You can call your family court and ask where the intake office is to file yourself. You would need to give a reason why. Might be a little hard since if you get custody, he would have to change schools. Once you fill out the paperwork, (go early) you should see a judge that day who will make a decision or make it go to a hearing or say you have to wait for April.

Is that a new work schedule for dad? If so, you can use that and ask that you have custody as dad is no longer home during the week, child is 12 and is not getting along with step mom and wants to live full time with you and visit when dad is home on his weekends. You can say, he allowed him to move for a week but now changed his mind.

Call the school and ask if they will allow him to finish this year with them, or maybe until Spring break and then switch schools after that.

Davy

I suggest you reconsider an "Emergency Ex-parte" action.  These actions are normally used when a child's (ren) circumstances and welfare are so dire that the child is at severe risk of harm to justify NOT notifying or involving the other parent.  A court may not look favorably on such action.   

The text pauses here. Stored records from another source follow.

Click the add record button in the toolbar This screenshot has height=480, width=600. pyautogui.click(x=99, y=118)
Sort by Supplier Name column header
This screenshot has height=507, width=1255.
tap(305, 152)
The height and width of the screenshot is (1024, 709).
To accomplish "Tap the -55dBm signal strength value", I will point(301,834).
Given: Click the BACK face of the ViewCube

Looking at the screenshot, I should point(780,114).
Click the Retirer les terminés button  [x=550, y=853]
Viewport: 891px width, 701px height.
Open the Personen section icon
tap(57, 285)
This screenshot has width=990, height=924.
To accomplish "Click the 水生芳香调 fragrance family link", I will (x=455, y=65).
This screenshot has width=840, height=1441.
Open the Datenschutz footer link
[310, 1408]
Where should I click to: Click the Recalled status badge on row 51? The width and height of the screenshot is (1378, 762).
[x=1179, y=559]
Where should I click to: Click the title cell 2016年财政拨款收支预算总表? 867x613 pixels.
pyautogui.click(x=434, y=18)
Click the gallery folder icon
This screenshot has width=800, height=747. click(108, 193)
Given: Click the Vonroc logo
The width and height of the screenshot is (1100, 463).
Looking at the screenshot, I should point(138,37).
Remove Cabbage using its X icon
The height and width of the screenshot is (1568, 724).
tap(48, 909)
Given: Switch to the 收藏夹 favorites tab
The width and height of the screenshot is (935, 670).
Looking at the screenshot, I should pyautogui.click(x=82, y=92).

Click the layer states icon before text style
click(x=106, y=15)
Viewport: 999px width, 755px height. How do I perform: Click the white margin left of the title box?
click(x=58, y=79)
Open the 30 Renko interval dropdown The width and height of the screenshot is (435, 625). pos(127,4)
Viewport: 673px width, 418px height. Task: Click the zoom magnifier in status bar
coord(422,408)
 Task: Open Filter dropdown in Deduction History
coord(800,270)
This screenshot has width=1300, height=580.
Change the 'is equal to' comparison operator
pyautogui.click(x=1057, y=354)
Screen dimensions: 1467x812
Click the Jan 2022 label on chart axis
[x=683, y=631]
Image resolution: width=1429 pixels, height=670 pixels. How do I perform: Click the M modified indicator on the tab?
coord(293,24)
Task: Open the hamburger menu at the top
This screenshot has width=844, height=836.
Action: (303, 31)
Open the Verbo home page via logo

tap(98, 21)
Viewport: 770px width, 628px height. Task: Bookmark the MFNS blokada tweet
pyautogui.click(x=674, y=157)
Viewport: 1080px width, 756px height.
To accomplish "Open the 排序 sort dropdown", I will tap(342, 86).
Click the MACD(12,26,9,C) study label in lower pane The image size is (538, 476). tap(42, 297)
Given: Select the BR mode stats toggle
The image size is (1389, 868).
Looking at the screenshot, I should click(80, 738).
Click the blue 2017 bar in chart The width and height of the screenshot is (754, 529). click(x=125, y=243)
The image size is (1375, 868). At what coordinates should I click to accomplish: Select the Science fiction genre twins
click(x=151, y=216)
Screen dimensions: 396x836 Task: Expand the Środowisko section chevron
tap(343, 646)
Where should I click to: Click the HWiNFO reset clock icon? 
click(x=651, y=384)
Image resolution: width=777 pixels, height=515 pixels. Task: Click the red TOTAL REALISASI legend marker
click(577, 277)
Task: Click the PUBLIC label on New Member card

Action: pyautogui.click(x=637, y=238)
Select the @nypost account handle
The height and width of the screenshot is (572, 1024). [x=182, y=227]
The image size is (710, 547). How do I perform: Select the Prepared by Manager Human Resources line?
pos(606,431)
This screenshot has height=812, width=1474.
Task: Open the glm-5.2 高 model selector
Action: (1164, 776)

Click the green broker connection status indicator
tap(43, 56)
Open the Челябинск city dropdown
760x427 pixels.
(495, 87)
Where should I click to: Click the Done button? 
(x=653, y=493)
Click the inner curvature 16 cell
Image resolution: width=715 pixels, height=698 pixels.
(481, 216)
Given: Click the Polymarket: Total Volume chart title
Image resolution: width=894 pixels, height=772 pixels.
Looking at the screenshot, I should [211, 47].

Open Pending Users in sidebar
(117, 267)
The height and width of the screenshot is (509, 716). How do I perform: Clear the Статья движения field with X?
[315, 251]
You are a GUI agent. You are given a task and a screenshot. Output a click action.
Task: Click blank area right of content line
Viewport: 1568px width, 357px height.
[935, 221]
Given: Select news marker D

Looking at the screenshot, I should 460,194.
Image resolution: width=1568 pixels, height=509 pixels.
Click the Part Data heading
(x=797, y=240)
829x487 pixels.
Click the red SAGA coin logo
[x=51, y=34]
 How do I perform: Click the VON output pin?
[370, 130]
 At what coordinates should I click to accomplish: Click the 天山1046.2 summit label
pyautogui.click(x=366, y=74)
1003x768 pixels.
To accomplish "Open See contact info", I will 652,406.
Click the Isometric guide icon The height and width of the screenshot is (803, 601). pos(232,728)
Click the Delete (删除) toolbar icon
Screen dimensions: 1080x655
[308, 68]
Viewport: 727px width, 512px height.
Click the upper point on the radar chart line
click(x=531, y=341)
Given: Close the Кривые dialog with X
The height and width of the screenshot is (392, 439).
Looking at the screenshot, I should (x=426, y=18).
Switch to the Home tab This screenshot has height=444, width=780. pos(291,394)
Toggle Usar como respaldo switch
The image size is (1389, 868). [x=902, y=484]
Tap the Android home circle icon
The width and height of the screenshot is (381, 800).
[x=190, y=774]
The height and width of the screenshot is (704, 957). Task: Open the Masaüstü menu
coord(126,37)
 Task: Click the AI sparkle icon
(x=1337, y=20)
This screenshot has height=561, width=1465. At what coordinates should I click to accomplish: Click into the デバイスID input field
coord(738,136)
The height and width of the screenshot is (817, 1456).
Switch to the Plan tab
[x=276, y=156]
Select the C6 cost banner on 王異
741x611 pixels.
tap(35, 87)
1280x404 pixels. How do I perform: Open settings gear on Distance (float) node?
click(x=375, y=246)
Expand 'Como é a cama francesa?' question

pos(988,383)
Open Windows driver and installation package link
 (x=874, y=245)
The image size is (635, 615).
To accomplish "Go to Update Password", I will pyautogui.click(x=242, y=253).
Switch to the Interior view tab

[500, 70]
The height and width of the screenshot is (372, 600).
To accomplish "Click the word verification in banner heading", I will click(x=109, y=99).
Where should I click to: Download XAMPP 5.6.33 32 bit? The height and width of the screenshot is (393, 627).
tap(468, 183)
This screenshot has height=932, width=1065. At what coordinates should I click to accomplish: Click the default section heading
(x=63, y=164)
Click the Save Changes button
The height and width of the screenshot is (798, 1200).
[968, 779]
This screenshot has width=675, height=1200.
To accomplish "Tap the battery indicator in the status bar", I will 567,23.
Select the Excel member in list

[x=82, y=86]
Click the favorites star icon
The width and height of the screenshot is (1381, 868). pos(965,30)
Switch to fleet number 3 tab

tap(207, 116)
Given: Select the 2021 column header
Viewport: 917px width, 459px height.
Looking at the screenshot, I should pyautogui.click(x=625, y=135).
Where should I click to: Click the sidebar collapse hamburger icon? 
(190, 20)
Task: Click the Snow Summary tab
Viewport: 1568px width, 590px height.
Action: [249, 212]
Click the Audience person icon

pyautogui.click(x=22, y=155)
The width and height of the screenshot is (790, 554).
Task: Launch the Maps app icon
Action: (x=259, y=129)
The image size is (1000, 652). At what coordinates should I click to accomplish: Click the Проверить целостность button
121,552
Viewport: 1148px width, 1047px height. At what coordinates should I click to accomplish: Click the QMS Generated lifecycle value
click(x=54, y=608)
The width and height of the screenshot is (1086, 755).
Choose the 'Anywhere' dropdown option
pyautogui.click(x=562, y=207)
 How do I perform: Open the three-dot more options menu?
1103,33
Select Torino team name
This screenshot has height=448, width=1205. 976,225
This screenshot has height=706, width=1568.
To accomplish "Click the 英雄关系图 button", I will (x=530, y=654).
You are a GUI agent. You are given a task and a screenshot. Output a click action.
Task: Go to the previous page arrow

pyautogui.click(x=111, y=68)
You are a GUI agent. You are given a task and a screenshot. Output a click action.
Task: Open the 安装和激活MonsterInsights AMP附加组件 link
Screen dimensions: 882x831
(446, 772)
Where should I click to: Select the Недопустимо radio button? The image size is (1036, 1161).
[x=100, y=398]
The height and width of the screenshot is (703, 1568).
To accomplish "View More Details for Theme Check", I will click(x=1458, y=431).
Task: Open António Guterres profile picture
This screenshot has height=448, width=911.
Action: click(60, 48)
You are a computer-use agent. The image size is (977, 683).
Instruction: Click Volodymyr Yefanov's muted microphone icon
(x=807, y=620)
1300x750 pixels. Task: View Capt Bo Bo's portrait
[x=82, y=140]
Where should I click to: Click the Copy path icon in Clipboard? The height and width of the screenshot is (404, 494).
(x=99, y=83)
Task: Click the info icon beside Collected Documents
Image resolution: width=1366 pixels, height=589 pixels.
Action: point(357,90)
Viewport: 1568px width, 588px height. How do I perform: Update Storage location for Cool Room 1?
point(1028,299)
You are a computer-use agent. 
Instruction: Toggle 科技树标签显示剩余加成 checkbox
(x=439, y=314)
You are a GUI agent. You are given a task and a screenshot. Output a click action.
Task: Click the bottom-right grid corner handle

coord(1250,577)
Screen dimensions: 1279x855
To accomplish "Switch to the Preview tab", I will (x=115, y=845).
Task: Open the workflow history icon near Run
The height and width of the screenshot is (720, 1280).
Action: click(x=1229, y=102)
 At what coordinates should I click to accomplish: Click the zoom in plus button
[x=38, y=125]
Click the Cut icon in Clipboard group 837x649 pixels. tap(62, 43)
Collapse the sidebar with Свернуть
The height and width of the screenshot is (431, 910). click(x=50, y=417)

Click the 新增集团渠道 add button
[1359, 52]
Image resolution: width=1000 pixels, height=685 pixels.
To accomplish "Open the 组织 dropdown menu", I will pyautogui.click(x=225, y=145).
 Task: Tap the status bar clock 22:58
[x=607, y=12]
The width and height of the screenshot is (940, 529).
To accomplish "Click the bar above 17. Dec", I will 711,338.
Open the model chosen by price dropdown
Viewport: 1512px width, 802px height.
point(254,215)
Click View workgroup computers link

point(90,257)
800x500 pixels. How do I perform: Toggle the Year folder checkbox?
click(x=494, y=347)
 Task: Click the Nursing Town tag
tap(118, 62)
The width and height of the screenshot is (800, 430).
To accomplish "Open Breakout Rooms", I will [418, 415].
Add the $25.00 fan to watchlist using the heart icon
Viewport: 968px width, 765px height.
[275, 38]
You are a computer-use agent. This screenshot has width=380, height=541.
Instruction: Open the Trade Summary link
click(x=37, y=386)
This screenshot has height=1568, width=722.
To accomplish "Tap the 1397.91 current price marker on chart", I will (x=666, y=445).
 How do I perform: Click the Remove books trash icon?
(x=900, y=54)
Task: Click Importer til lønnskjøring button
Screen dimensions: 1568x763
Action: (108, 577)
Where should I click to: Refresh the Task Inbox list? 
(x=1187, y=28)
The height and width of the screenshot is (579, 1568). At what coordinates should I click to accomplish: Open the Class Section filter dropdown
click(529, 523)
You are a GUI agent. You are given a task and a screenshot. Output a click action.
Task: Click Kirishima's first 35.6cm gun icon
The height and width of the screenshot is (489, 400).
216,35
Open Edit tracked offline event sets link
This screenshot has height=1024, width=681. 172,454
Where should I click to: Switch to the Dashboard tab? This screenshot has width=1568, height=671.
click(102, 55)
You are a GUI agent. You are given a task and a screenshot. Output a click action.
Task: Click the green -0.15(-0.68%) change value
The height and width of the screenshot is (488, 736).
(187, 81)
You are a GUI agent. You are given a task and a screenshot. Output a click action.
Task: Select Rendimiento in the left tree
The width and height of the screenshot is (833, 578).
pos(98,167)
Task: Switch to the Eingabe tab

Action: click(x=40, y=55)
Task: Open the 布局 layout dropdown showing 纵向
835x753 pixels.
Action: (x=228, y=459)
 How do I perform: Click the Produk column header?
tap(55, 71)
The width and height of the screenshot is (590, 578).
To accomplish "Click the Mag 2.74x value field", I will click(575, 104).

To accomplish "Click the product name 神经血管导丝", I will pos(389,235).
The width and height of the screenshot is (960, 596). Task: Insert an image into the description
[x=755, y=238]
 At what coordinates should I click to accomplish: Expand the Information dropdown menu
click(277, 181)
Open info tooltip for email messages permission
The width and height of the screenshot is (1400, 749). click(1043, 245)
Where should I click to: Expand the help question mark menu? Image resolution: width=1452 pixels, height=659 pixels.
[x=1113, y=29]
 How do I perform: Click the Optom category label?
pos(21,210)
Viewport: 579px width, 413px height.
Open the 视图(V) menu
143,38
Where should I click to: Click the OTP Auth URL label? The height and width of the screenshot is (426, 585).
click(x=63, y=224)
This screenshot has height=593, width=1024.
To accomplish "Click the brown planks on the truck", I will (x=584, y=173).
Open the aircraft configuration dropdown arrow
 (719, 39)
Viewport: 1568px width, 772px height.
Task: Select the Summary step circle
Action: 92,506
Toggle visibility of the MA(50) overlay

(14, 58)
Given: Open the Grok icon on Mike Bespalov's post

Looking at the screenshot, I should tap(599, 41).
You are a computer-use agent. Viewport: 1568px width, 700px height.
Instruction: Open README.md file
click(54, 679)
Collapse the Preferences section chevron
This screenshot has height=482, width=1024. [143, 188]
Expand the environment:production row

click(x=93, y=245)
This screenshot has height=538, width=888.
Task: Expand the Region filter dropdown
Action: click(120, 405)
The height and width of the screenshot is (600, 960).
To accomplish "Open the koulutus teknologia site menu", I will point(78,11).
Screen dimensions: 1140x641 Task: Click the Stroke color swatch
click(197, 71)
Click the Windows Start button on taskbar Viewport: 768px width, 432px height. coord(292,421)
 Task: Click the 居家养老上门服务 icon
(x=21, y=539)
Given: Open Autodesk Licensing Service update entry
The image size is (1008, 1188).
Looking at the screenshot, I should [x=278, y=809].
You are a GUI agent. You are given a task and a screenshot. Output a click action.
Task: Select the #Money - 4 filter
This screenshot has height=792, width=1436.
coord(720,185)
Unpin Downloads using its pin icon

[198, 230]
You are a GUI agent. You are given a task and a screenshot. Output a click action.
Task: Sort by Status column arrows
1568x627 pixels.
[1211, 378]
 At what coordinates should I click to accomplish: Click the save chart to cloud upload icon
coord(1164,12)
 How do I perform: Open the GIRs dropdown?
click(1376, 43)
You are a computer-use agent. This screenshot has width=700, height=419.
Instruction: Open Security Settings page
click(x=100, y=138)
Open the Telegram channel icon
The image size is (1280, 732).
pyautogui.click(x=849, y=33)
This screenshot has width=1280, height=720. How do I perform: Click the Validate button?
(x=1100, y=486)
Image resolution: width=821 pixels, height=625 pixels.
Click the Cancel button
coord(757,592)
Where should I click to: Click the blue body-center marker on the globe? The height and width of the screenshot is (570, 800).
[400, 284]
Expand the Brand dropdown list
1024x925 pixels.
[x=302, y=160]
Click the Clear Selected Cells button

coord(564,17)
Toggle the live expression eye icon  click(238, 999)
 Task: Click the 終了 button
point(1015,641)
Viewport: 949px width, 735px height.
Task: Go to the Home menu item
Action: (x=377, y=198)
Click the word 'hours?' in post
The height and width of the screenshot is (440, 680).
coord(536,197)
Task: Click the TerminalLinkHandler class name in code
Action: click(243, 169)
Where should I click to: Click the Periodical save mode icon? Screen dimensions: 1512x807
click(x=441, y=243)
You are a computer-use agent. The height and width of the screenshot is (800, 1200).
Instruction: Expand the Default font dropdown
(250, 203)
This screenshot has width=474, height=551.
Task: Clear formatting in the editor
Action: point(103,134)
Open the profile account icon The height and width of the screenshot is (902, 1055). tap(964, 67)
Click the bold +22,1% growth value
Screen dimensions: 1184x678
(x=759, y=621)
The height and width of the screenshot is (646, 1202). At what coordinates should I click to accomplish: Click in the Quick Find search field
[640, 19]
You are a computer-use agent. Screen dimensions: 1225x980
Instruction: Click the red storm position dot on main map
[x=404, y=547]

In the eyes of the court it may appear the planned mediation and hearing is sufficient and PROPER for the matter at hand especially in consideration of the lenght of the joint arrangement, age of child, the inherent complexies of two separate familys with other sibblings, parenting skills, court availability, etc, etc, etc. 


mykidsaremyworld

I think that the simple fact that my son is having panic attacks when it's time to return to his fathers home is enough reason to take emergency step's.  Let's also not forget that he told his Dad "sometimes I feel like I want to die".  Then you have the whole illegal issue of them telling him he is not allowed to have any contact with me while at their household, because it's disruptive.  However, in most cases where there was contact with my son.  It was him (my son) initiating the conversation.  They have also told him he can not have contact with his Grandparents, Aunt's and other family members while in "their household".  It's like a cult, or prison for him.